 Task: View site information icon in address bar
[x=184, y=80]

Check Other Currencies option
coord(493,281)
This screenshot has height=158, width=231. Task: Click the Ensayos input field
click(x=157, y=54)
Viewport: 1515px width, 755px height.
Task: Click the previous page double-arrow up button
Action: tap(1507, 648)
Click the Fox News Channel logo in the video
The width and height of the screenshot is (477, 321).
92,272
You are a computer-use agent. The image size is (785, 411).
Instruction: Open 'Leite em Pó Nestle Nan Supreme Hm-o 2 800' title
====================
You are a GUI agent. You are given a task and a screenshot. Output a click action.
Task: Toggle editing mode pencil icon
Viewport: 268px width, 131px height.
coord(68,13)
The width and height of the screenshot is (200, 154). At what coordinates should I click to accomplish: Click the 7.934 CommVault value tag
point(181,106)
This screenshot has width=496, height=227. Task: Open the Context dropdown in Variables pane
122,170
====================
• WORK TO DO: List each line of the material above that contains the string "icon", and treat uppercase and lowercase letters as different.

• RESULT OF THE TASK:
 Task: View site information icon in address bar
Task: Toggle editing mode pencil icon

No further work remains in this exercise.